Instructions for the task>
The answer must be one number: how many lines in the records below contain the word "target".

Recorded data:

____________

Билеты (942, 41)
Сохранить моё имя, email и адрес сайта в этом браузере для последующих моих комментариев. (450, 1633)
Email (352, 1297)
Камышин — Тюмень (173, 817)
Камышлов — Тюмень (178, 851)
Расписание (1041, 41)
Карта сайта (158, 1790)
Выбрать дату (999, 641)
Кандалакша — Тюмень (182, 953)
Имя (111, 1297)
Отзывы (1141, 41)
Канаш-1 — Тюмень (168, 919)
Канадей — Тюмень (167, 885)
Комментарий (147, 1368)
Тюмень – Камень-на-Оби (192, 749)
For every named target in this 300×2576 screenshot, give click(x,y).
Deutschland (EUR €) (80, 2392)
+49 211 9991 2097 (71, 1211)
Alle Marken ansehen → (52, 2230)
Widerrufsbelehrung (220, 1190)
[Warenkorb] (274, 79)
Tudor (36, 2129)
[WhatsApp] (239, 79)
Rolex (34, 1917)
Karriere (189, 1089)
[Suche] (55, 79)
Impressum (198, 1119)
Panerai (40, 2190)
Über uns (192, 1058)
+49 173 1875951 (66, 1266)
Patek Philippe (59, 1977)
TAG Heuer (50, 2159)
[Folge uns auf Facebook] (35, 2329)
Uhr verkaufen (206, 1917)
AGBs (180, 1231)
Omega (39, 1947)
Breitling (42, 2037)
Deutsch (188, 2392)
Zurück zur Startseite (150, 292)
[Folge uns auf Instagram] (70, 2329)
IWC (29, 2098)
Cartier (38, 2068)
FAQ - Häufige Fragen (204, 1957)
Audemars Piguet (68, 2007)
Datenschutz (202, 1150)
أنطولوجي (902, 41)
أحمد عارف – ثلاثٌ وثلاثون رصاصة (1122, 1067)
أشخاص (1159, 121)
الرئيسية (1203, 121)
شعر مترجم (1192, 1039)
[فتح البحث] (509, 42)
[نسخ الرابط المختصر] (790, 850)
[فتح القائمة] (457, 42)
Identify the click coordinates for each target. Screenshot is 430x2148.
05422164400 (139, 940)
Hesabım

____________

Result of the task>
2